In 1972 Nixon drove a wedge between the USSR and China, fracturing the supposed unity of the international communist movement. When the US finally withdrew in 1975, China's allies in Cambodia launched a war against Vietnam, whom they feared wanted to unite Indochina under its auspices as the region had been united under France. Part of that war was Pol Pot's pogrom against the Vietnamese community within Cambodia whom he feared might function as a fifth column for Hanoi. That led to the war between the two countries that lasted through 1978 and the Chinese invasion of Vietnam in February 1979--an action unwittingly supported by the clueless Carter administration's recognition agreement with Beijing in December 1978, which prevented the soviets from supporting their ally Vietnam.
There are two important points about that. First, the boat people you encountered were almost entirely Vietnamese who had lived in Cambodia and were displaced by Pol Pot between 1976 and 1978. Besides Hong Kong, they washed up in refugee camps on Palawan in the Philippines, in Thailand, Malaysia, and even Australia. Tens of thousands of them would be stuck in those camps for decades; two generations of children would be born in those collections of hovels. Second, there was no international "communism" then or anytime since. Wars between the communist powers were at least as intense, and certainly more frequent, than between them and the "free" world.

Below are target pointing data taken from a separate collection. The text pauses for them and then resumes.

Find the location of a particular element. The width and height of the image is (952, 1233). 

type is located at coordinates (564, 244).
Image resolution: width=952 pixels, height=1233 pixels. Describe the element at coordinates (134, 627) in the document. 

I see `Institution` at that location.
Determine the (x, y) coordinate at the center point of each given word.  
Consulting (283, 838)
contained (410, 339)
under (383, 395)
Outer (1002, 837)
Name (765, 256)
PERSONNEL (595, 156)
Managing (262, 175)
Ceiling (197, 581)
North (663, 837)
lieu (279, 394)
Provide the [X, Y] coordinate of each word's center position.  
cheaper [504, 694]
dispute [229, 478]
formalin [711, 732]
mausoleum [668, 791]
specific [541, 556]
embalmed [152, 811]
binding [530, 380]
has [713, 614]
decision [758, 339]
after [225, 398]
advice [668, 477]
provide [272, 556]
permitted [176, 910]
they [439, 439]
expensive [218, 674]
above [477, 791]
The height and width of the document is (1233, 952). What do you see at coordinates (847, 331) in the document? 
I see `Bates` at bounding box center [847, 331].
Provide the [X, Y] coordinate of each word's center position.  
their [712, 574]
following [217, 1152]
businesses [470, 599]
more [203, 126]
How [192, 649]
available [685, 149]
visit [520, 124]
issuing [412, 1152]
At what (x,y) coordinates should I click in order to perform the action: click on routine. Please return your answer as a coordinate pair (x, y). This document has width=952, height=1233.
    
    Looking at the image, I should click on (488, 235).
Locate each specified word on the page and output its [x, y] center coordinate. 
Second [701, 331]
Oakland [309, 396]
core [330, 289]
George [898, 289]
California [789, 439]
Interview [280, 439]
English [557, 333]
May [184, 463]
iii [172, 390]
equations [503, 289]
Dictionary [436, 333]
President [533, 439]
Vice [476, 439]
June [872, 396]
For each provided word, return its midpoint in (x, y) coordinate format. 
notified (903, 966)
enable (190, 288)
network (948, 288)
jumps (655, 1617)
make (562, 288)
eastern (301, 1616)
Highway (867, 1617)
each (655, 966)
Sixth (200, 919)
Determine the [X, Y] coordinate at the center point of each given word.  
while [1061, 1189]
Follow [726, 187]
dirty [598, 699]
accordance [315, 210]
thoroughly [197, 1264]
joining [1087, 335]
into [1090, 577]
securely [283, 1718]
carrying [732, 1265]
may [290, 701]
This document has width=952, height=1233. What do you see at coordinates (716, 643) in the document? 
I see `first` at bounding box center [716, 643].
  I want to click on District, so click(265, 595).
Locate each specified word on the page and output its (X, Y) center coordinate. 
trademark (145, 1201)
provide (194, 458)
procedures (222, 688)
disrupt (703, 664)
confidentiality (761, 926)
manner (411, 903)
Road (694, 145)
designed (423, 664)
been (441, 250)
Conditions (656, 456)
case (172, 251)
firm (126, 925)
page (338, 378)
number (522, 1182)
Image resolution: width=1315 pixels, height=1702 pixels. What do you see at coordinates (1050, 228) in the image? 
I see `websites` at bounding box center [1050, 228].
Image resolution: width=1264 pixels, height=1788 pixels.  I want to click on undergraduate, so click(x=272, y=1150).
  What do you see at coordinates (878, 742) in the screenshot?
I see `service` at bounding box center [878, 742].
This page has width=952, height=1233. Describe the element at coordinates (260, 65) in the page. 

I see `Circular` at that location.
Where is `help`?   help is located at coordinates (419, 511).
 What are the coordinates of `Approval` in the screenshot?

With that background, I'm wondering what you mean by communism and fascism being on the march today. China rejected communism in that same Third Plenum in 1978 that confirmed the decision to recognize the US as well as the imminent invasion of Vietnam. The reason the Chinese economy has done so well since then is precisely because it embraced capitalism. Nor is modern Russia communist; rather, it is a kleptocratic form of capitalism.
Sure, we may be facing a new "Cold War," but it isn't between capitalism/fascism and communism: it is between various forms of capitalism under increasingly authoritarian/fascist leaderships. The wave across the world is towards the latter, not the former. In the US and parts of Western Europe there is definitely a proto-fascist tendency, but what you appear to term "communist" is really just attempted movement back towards the more egalitarian politics and economics of the 1950s--when the highest marginal tax rate in the US was 93%. Did that make Eisenhower and Nixon communists???
And "Cold War" doesn't need to be between different ideological systems: it more typically is between similar regimes fighting over concrete economic and geopolitical interests.